Goal —
Rewrite the lines below as a numbered list, beginning with the line that contains "This screenshot has width=631, height=384." and ending with the line that contains "pyautogui.click(x=68, y=222)", and omit any blank lines.

Dataset entries —
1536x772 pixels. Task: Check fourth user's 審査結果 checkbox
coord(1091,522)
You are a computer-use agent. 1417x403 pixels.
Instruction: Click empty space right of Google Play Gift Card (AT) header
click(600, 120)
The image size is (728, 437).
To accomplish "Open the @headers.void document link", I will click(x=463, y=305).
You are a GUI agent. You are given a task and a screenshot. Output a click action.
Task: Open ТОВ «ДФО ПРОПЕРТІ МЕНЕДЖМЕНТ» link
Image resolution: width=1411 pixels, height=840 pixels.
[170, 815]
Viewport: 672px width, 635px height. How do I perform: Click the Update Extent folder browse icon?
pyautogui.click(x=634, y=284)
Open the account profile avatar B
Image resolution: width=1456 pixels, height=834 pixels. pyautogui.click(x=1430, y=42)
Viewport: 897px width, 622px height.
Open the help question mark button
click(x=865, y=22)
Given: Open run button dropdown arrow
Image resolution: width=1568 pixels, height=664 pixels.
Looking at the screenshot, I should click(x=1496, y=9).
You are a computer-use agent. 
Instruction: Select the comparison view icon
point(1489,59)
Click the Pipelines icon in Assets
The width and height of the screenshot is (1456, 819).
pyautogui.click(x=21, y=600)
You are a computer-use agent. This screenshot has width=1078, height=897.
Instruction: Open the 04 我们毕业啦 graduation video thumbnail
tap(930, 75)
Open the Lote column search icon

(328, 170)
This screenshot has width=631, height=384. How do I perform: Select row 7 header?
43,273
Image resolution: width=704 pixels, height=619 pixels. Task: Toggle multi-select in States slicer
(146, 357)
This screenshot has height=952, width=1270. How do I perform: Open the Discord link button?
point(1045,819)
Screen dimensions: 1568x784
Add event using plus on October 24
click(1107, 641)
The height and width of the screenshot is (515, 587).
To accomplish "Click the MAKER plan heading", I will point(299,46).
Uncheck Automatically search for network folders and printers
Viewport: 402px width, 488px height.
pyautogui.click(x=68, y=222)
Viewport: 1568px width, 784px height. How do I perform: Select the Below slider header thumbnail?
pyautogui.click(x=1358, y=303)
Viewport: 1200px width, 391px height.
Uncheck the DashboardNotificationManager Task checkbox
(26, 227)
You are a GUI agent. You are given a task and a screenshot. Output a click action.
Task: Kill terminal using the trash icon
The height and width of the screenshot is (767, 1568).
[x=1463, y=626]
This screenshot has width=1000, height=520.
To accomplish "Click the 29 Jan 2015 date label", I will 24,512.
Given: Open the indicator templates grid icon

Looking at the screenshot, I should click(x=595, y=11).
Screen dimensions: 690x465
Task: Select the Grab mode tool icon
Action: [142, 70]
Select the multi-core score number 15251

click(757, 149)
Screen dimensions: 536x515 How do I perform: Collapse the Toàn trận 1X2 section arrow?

The answer —
1. This screenshot has width=631, height=384. How do I perform: Select row 7 header?
2. 43,273
3. Image resolution: width=704 pixels, height=619 pixels. Task: Toggle multi-select in States slicer
4. (146, 357)
5. This screenshot has height=952, width=1270. How do I perform: Open the Discord link button?
6. point(1045,819)
7. Screen dimensions: 1568x784
8. Add event using plus on October 24
9. click(1107, 641)
10. The height and width of the screenshot is (515, 587).
11. To accomplish "Click the MAKER plan heading", I will point(299,46).
12. Uncheck Automatically search for network folders and printers
13. Viewport: 402px width, 488px height.
14. pyautogui.click(x=68, y=222)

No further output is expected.